History and Objectives: Although some serological tests are not highly sensitive in diagnosis of pulmonary hydatid cyst however Dot-ELISA is introduced as a simple, sensitive and a very efficient means of pulmonary hydatid cyst diagnosis. In the present study, we compared the validity of IHA, IFA and Dot-ELISA techniques in diagnosis of anti-echinococcal antibodies caused bu Echinococcus granulosis in cystic liver and lung hydatid disease.
Materials and Methods: 244 sera of which 30 samples from hydatid patients, 104 sera from patients suffering a disease other than hydatidosis and 110 sera from healthy individuals were collected mainly from Tehran’s hospitals. The hydatid patients were confirmed by surgery and consisted of 14, 10, 6 patients with liver, lung and liver-lung hydatid cysts respectively. The sera were tested by IHA, IFA and Dot-ELISA techniques. Sensitivity, specificity, predictive values, false positivity and false negativity of each test were evaluated in diagnosis of liver and lung hydatid cyst.

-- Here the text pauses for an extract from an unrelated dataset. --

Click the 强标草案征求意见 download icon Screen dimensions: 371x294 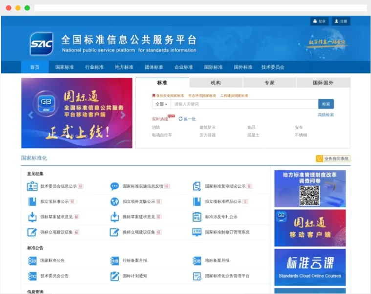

Results: The results indicated that the sensitivities of IHA test for liver, lung and liver-lung cysts were 78.7%, 60% and 100% respectively, while the sensitivities of IFA in detecting liver lung and liver-lung cysts were 93%, 80% and 100% respectively. In this regard, the Dot-ELISA showed the best results whereas its sensitivities for liver, lung and liver-lung cysts were 100% each.
Conclusion: These results indicate that detection of anti-echinococcal antibodies in human sera is superior by Dot-ELISA compared to IHA and IFA tests. Hence, the application of this test in medical laboratories for hydatid cyst diagnosis can be recommended.